#### What this exercise asks:
A. Answer these questions using the passage on mobile workstations:
(i) What is the consensus answer to whether a buyer can get by with a mobile instead of a desktop?
(ii) Whose needs skew the buying decision heavily toward a tower?
(iii) What software does the NVIDIA RTX Visual Computing Platform use to provide high-end processing?
B. Extract word for word the part of the passage on mobile workstations from "The key is workflow." to "the user’s requirements?".

#### Passage to read:
==================================================

The demand for workstation-class mobile computers increased about the same time as mobiles became—in many cases—as powerful as the desk-based workstations already in use. Some engineers are finding they can use a properly configured laptop as a desktop replacement. Now many potential workstation buyers are asking themselves and their vendor if they can get by with a mobile when they have been using a desktop computer for years. The consensus answer is a big “it depends.”

The key is workflow. “It always comes back to workflow,” says Bourgoyne. “What do you do? How do you work?” The needs of an engineer who often goes onsite skew the buying decision heavily toward a mobile workstation. The needs of a product designer who must create a virtual reality (VR) walkthrough of a new car skew the buying decision heavily toward a tower. Between those two extremes, the decision becomes one of trade-offs. Mobility is empowering, but is there enough power in the mobile for the user’s requirements?

NVIDIA RTX Visual Computing Platform is a set of physical or virtual workstations that use virtual GPU software to provide high-end processing for photorealistic visualization AI and real-time simulation. Image courtesy of NVIDIA.

==================================================

#### Data entries:
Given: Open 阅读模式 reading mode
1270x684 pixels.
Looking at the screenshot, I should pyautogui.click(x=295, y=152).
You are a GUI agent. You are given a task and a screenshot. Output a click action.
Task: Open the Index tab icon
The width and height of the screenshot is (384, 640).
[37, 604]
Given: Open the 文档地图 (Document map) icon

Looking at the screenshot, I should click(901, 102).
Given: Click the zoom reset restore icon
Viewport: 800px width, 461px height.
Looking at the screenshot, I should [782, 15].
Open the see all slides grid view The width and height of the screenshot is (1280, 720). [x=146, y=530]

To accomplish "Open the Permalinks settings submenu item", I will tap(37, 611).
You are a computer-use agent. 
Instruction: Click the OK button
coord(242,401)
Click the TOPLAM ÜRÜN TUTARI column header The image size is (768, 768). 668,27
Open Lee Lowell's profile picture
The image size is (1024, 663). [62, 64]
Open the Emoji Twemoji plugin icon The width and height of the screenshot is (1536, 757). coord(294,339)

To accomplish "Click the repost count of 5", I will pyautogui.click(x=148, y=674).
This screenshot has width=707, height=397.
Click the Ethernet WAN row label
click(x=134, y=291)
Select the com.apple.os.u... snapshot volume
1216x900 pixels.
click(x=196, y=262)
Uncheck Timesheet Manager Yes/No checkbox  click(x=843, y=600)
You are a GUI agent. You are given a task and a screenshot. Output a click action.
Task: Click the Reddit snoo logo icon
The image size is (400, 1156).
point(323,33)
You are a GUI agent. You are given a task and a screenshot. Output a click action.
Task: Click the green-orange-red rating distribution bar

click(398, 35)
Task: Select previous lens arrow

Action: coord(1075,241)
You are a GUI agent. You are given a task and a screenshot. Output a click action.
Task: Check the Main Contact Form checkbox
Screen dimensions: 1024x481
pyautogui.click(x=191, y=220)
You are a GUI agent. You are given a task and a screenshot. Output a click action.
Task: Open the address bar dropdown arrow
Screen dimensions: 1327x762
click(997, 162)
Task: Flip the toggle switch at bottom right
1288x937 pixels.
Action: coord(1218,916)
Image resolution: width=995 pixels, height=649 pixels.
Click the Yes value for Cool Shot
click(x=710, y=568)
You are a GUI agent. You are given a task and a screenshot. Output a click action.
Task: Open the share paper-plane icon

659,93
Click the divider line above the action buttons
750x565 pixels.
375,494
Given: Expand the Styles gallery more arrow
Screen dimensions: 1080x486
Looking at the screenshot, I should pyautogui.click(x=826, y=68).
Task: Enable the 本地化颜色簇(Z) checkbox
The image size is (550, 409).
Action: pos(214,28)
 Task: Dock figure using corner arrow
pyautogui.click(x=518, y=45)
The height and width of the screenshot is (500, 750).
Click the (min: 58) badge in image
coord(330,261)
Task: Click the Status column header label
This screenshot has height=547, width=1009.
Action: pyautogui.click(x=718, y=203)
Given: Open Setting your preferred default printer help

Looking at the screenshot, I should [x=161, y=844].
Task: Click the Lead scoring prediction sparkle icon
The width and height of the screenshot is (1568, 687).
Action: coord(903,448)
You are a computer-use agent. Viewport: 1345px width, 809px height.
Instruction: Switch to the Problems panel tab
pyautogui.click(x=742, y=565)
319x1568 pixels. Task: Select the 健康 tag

==================================================

#### Solutions per task:
A.
(i) A big "it depends."
(ii) A product designer who must create a virtual reality (VR) walkthrough of a new car.
(iii) Virtual GPU software.

B.
The key is workflow. “It always comes back to workflow,” says Bourgoyne. “What do you do? How do you work?” The needs of an engineer who often goes onsite skew the buying decision heavily toward a mobile workstation. The needs of a product designer who must create a virtual reality (VR) walkthrough of a new car skew the buying decision heavily toward a tower. Between those two extremes, the decision becomes one of trade-offs. Mobility is empowering, but is there enough power in the mobile for the user’s requirements?